Federal Court Affirms NLRB’s Change In Calculation For Job Search Expenses In Wrongful Termination Cases

The U.S. Court of Appeals for the District of Colombia Circuit just recently upheld the National Labor Relations Board’s (NLRB) decision for a change in its method of calculation for how unlawfully discharged employees should be compensated by their former employers. The NLRB will now allow employees who were wrongfully discharged to seek out compensation for the costs they incurred while searching for a new job. This change can have a significant impact on wrongful termination cases.

The decision leading to this change involved grocery store chain King Soopers, a division of Kroger Co. The American Federation of Labor and Congress of Industrial Organizations (AFL-CIO), the Service Employees International Union, and an International Brotherhood of Electrical Workers local in Kansas all filed amicus briefs in favor of the proposed changes. The majority opinion was written by NLRB chairman Mark Gaston Peirce, NLRB member Kent Y. Hirozawa and NLRB member Lauren McFerran.

Previously, the NLRB had not awarded these job search costs to employees who claimed that they were unlawfully terminated as these expenses were only used to offset the interim earnings which limited the back pay to which an employee would be entitled to. As a result of this previously used policy, the compensation that a worker could be awarded was limited.

To illustrate the method historically used by the NLRB, say the plaintiff bringing suit has incurred $250 in expenses searching for a new job and has also lost $5,000 in gross earnings from his employer while failing to secure another job in the interim meaning that he has $0 in interim earnings. Under the traditional approach, the Board would award the plaintiff $5,000 in back pay which in reality would only result in the plaintiff recovering $4,750 once you subtract the $250 the plaintiff spent job searching. In this situation using the traditional approach, the plaintiff would not receive the $250 incurred in job search expenses because traditionally this amount was only awarded as an offset against interim earnings. Therefore, under the traditional approach, the only circumstance under which one could recover the expenses they incurred in job searching was if they were able to secure interim employment. Now, under this change in direction by the NLRB, the plaintiff will be able to be compensated for their job search expenses even if they are unable to secure interim employment.
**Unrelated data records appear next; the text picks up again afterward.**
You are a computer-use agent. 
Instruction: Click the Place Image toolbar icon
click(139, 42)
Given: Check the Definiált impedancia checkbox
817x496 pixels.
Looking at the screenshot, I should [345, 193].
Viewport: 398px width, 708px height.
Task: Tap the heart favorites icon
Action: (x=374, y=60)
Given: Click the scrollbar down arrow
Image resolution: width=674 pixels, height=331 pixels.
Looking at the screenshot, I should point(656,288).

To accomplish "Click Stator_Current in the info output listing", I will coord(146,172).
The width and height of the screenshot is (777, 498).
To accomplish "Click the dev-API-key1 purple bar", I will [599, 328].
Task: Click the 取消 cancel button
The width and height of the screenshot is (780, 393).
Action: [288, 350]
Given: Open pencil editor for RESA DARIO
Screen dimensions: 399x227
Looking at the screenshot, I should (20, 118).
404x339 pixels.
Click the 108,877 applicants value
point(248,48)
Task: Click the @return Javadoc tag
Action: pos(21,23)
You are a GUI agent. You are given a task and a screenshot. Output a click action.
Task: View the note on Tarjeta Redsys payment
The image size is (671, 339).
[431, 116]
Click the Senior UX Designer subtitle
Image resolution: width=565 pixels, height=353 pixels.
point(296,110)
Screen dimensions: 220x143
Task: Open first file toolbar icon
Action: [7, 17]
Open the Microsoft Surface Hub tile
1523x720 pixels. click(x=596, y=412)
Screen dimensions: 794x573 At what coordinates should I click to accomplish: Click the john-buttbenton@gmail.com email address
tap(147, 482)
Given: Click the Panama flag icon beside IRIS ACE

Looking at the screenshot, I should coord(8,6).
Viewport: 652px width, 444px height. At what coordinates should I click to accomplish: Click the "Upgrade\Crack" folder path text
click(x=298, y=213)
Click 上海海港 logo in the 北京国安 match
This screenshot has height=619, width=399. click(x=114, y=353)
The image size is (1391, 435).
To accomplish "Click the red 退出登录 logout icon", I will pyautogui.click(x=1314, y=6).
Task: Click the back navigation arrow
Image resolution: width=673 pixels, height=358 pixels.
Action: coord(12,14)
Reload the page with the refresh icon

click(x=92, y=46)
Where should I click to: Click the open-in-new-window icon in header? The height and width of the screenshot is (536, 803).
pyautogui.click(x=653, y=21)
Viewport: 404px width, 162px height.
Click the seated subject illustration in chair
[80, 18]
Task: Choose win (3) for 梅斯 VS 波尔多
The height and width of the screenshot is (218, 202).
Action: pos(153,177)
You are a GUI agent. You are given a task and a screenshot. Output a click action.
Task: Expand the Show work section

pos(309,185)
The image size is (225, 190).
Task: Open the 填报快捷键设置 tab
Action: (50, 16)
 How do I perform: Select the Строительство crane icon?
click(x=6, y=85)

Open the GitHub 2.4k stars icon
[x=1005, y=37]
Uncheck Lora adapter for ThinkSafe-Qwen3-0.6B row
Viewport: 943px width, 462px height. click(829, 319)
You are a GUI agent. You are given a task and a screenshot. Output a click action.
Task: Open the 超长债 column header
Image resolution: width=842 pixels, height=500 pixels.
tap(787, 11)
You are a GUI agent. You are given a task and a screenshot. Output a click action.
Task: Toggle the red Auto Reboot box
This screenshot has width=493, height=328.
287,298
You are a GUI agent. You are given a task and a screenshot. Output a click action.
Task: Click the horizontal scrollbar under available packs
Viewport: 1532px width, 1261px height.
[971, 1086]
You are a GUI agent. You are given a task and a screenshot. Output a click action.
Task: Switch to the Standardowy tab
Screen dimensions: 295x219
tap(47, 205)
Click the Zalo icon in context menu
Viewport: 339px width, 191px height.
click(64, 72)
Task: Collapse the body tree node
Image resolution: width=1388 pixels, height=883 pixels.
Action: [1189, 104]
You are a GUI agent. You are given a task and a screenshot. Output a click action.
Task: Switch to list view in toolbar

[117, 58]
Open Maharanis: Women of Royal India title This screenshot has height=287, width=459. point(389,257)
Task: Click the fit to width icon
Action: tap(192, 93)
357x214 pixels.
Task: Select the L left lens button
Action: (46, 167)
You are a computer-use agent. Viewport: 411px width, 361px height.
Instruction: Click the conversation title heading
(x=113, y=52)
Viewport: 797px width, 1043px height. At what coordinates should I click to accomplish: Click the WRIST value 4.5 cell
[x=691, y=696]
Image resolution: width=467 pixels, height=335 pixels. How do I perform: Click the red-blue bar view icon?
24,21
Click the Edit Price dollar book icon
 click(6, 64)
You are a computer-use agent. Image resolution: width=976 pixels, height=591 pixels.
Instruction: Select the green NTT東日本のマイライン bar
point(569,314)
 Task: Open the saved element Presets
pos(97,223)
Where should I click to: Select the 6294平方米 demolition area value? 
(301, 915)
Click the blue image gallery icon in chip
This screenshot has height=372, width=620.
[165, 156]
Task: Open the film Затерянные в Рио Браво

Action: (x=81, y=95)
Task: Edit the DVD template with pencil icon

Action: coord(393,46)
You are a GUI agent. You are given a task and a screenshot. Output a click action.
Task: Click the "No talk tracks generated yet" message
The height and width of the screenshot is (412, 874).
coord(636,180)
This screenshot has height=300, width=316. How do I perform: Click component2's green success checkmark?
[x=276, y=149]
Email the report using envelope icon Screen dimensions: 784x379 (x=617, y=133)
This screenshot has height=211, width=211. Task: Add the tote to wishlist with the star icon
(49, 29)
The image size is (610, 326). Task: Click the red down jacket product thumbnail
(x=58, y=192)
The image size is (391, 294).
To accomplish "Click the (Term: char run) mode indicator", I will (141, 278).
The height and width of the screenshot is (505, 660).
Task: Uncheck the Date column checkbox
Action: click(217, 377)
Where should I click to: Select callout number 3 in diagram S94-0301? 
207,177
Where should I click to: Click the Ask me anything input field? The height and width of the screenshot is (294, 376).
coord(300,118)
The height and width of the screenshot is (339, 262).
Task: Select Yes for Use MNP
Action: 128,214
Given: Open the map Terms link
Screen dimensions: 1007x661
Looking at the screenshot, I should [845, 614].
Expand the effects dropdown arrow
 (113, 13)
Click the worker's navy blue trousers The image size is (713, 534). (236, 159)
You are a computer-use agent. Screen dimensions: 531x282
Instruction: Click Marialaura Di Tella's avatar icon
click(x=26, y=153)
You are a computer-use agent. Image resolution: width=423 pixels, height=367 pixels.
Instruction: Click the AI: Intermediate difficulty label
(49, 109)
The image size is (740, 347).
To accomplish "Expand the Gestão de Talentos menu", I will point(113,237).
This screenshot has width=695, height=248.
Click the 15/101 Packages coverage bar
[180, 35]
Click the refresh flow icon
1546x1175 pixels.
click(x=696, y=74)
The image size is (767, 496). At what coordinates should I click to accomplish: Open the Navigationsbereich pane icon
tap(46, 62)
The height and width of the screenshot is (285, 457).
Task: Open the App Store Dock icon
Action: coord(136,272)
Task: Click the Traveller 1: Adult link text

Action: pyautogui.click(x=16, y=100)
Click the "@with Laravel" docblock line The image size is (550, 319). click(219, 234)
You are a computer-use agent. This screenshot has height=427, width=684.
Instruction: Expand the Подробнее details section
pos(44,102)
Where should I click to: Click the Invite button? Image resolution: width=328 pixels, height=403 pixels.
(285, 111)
Despite a strong showing of support for this change, NLRB member Phillip A. Miscimarra, who concurred in part and dissented in part, made some intriguing points in support of the traditional approach in his dissent. He felt that the traditional method of calculation was an effective method in most cases stating it “makes claimants whole in most cases, and the change adopted by my colleagues will result in greater than make-whole relief in other cases.” He continued to explain his worries regarding the change in approach stating “I do not discount the fact that parties and claimants experience substantial, often oppressive non-monetary consequences as the result of unfair labor practices, nonetheless, the [National Labor Relations Act] only permits the Board to award the relief that is remedial” not relief that compensates the plaintiff for everything they have lost. Additionally, he explained that the change in approach would open the door for “protracted board litigation” over job search expenses and that this newly adopted approach does not correlate with the method of calculation used by other statutes when calculating back pay.

Due to the impact of this decision, workers who are discharged and later ordered to be compensated with back pay will likely be awarded with greater amounts of money. However, it is still up in the air as to how much of an impact this change by the NLRB will truly have as David Rosenfeld, of Weinberg, Roger & Rosenfeld who also filed an amicus brief stated that job search expenses is a scarcely addressed topic in unfair labor practice cases. In an interview with Bloomberg BNA, Rosenfeld explained “people do find jobs, often they do find jobs that are the equivalent of what they lost, so there isn’t a lot of back pay.” In the majority opinion, the board wrote “Board proceedings have rarely involved litigation over search-for-work and interim employment expenses.”